# PROBLEM REQUIREMENTS
Extract the entries in their exact form.

# MATERIAL PROVIDED
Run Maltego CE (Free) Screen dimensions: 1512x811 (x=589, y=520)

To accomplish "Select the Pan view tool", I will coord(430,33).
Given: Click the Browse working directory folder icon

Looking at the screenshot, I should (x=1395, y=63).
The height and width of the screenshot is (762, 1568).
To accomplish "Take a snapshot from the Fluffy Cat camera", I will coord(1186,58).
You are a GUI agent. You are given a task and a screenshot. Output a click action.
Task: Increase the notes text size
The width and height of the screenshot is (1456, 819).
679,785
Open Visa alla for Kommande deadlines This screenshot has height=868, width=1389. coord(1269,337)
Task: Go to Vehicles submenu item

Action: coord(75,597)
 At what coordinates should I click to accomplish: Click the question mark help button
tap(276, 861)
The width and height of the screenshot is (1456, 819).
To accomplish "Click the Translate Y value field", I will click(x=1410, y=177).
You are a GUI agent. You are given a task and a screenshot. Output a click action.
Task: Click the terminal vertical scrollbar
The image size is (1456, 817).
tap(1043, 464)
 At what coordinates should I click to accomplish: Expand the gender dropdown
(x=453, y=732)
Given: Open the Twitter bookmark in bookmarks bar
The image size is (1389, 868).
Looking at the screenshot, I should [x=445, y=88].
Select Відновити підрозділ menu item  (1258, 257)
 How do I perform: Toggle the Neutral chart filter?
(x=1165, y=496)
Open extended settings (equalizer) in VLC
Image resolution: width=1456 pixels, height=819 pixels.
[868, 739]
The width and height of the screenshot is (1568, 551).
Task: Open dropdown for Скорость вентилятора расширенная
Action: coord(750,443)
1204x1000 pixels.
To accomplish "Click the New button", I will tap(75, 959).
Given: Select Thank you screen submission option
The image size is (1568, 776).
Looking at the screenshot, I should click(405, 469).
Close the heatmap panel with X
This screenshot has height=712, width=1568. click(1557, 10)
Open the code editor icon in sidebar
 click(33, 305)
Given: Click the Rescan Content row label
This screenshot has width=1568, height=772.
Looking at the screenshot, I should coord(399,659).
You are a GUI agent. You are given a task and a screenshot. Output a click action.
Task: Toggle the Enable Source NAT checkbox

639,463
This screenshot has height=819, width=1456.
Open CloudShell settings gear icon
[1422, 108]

# RESPONSE FOR THIS EXERCISE
Run Maltego CE (Free) Screen dimensions: 1512x811 (x=589, y=520)

To accomplish "Select the Pan view tool", I will coord(430,33).
Given: Click the Browse working directory folder icon

Looking at the screenshot, I should (x=1395, y=63).
The height and width of the screenshot is (762, 1568).
To accomplish "Take a snapshot from the Fluffy Cat camera", I will coord(1186,58).
You are a GUI agent. You are given a task and a screenshot. Output a click action.
Task: Increase the notes text size
The width and height of the screenshot is (1456, 819).
679,785
Open Visa alla for Kommande deadlines This screenshot has height=868, width=1389. coord(1269,337)
Task: Go to Vehicles submenu item

Action: coord(75,597)
 At what coordinates should I click to accomplish: Click the question mark help button
tap(276, 861)
The width and height of the screenshot is (1456, 819).
To accomplish "Click the Translate Y value field", I will click(x=1410, y=177).
You are a GUI agent. You are given a task and a screenshot. Output a click action.
Task: Click the terminal vertical scrollbar
The image size is (1456, 817).
tap(1043, 464)
 At what coordinates should I click to accomplish: Expand the gender dropdown
(x=453, y=732)
Given: Open the Twitter bookmark in bookmarks bar
The image size is (1389, 868).
Looking at the screenshot, I should [x=445, y=88].
Select Відновити підрозділ menu item  (1258, 257)
 How do I perform: Toggle the Neutral chart filter?
(x=1165, y=496)
Open extended settings (equalizer) in VLC
Image resolution: width=1456 pixels, height=819 pixels.
[868, 739]
The width and height of the screenshot is (1568, 551).
Task: Open dropdown for Скорость вентилятора расширенная
Action: coord(750,443)
1204x1000 pixels.
To accomplish "Click the New button", I will tap(75, 959).
Given: Select Thank you screen submission option
The image size is (1568, 776).
Looking at the screenshot, I should click(405, 469).
Close the heatmap panel with X
This screenshot has height=712, width=1568. click(1557, 10)
Open the code editor icon in sidebar
 click(33, 305)
Given: Click the Rescan Content row label
This screenshot has width=1568, height=772.
Looking at the screenshot, I should coord(399,659).
You are a GUI agent. You are given a task and a screenshot. Output a click action.
Task: Toggle the Enable Source NAT checkbox

639,463
This screenshot has height=819, width=1456.
Open CloudShell settings gear icon
[1422, 108]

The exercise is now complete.